[Record extracts]
----
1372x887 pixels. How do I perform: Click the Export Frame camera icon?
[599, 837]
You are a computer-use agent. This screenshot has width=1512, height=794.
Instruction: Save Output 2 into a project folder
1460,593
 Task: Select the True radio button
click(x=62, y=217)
----
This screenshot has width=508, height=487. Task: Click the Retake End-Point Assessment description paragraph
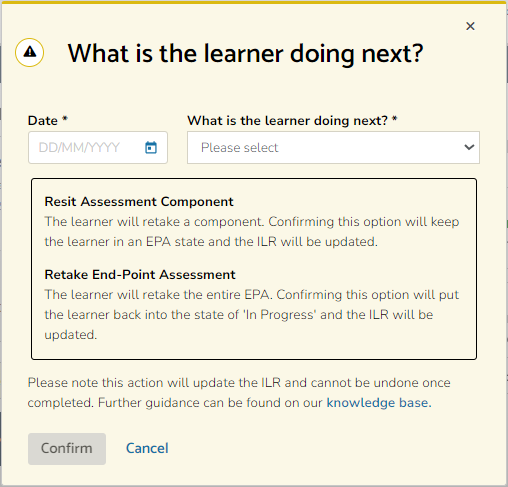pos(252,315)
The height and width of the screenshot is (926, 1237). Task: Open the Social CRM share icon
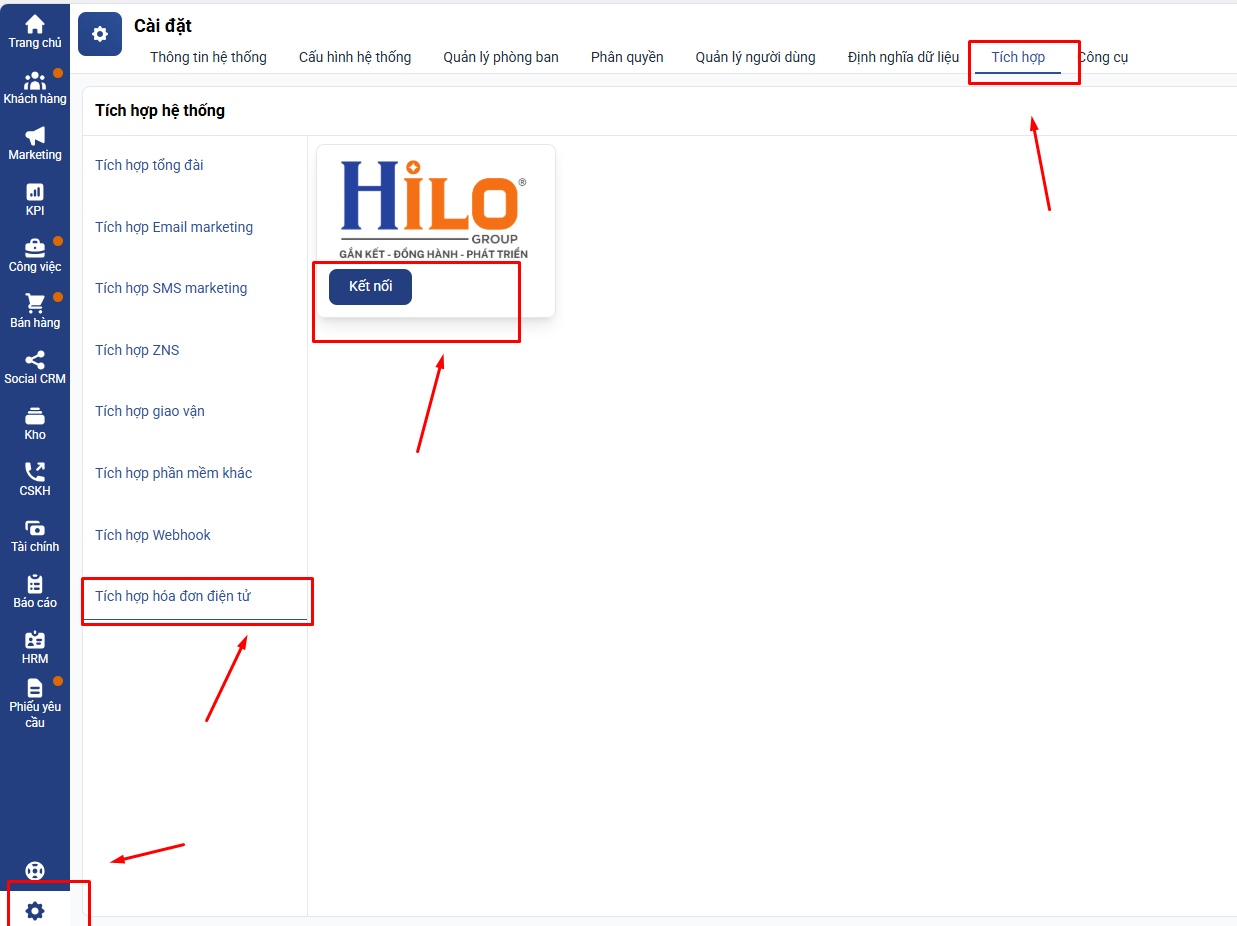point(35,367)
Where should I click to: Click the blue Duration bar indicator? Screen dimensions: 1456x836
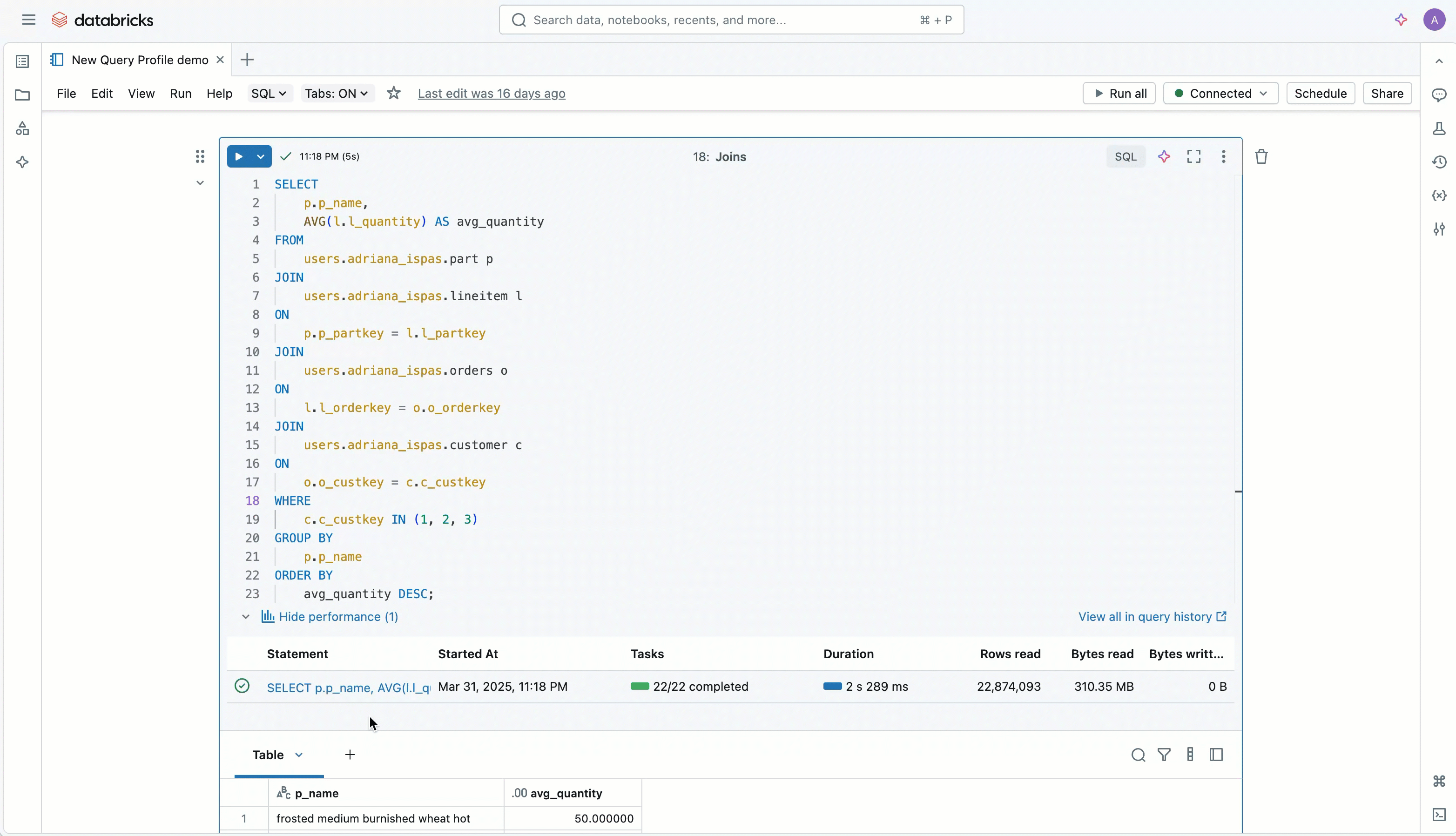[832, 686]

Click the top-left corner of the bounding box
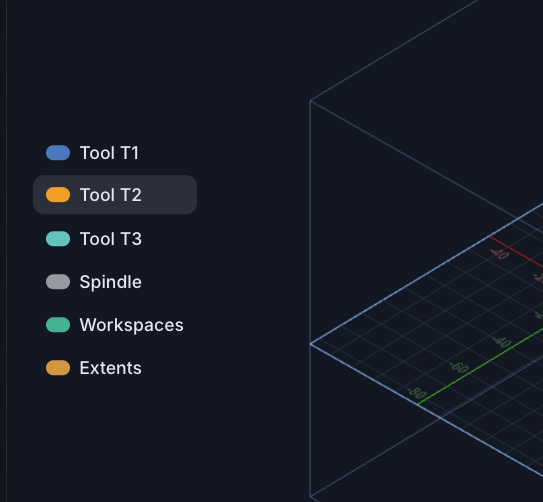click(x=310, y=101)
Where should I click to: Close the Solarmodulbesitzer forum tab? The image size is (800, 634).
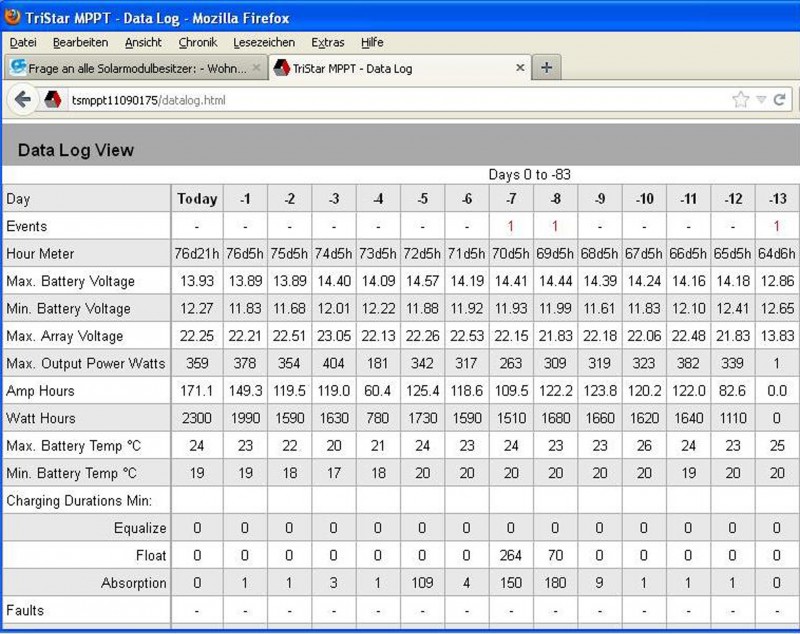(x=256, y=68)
----
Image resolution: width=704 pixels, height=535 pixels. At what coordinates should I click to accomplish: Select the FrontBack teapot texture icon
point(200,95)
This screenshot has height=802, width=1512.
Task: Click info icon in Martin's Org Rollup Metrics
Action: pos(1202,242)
----
Which lines in the rows above contain the string "This"? Pull out each of them in full, matching case exactly.

You are a computer-use agent. This screenshot has width=1512, height=794.
This screenshot has width=508, height=487. Task: Click the Retake End-Point Assessment description paragraph
This screenshot has height=802, width=1512.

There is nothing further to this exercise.